Innovative teachers a boon for education

There can be no doubt that the single most important factor in the quality of education children receive is the quality of their teachers. To that end, the state of Ohio has been working on several fronts to reward the best teachers and help others achieve their potential. This year, four area educators have been recognized by the state's Center for the Teaching Profession, winning grants to enhance the teaching and learning that goes on in their classrooms.
With her grant, Linda Dye, who teaches third grade at MacDonald Elementary School in Wellsville Local Schools, will be able to buy a TV, VCR and other gear for her program "Teaching Through Learning Channels."
Judy Migliore, a math teacher at Crestview Middle School, will use her award for a math program for the school's sixth graders.
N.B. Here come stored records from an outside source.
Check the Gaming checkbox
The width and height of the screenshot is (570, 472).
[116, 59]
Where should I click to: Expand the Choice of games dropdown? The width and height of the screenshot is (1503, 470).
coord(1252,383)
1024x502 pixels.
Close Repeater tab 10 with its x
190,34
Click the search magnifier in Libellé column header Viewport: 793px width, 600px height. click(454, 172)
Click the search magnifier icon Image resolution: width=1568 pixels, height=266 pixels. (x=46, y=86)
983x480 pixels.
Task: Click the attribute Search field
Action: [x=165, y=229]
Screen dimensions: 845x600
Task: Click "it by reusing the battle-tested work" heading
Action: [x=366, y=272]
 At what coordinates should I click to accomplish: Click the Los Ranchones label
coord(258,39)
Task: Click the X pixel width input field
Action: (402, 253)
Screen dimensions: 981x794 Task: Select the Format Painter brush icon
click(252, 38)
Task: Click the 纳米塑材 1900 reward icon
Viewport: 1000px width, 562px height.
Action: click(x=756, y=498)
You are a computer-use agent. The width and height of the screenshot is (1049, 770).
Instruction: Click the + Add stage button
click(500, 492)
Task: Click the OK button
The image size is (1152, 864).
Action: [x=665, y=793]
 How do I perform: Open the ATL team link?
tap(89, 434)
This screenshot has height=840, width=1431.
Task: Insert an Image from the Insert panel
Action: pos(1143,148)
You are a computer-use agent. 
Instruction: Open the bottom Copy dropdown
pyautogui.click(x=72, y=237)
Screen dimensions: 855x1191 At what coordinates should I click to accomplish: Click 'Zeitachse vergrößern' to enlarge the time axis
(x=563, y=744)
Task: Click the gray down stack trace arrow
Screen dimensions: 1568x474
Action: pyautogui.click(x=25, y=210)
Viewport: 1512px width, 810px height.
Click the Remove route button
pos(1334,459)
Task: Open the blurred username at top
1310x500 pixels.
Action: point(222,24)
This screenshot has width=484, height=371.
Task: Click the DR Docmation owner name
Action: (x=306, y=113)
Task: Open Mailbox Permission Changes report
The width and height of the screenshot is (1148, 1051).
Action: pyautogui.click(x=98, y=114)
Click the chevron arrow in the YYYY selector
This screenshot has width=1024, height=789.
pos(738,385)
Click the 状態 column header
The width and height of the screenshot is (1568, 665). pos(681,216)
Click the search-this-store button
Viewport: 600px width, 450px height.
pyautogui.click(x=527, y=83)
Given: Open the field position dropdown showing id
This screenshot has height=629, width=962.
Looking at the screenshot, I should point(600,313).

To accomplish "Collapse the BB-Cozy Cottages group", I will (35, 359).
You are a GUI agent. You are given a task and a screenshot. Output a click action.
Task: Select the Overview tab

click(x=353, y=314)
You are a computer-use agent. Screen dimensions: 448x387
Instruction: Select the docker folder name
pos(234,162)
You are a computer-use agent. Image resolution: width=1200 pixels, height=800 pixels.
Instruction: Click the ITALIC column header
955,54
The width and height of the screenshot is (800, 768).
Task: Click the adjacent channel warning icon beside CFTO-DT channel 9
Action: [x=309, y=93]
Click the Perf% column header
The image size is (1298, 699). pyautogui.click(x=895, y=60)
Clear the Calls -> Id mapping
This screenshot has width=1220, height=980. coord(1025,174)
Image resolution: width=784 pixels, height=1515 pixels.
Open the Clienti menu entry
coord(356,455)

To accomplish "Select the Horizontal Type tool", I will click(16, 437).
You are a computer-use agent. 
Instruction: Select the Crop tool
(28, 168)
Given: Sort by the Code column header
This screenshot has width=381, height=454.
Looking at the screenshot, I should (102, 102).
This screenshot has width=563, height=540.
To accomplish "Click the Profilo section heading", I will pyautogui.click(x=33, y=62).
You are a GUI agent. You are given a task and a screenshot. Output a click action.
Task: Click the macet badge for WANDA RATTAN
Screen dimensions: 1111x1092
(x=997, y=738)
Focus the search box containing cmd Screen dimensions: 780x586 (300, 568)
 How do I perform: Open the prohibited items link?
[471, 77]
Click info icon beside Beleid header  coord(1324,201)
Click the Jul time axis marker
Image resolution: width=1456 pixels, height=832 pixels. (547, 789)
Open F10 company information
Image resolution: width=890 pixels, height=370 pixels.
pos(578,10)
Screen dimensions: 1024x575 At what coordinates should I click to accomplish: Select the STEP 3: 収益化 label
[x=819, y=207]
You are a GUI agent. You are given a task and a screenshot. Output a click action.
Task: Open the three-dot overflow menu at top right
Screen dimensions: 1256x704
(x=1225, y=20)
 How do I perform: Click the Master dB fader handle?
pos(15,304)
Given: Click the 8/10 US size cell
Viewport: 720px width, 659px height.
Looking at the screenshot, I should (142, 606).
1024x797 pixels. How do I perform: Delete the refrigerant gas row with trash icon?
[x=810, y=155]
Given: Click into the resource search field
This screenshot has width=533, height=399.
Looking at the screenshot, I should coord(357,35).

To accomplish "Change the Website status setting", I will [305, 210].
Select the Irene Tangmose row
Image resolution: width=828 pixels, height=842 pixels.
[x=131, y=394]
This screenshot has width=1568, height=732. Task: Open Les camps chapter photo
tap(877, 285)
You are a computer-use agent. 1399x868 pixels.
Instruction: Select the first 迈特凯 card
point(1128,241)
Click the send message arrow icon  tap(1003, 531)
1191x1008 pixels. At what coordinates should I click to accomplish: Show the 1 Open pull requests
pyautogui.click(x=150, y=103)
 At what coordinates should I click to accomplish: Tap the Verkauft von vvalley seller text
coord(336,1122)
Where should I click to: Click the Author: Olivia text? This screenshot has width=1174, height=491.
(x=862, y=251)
Each year the school holds a "Math Madness" contest -- akin to NCAA basketball's March Madness -- complete with electronic buzzers, posterboards, markers and prizes.
For fifth grade science teacher Brittaney Jones of Leavitt Elementary School in the LaBrae School District, grant funds will help build an outdoor environmental laboratory at the school.
Janet Vitko, a language arts intervention specialist at Neal Middle School in the Mathews Local School District, will use her grant to fund her literacy program, "Moving reluctant readers into lifelong readers."
Welcome rewards: With so many teachers spending their own money for classroom supplies and materials, the mini-grant program is welcome source of funds. This year the state awarded $160,000 in the competitive program.
The pupils of these teachers should consider themselves fortunate that these four women not only have new ideas, but they're willing to put in the effort to write the necessary grant proposals to help turn their ideas into reality.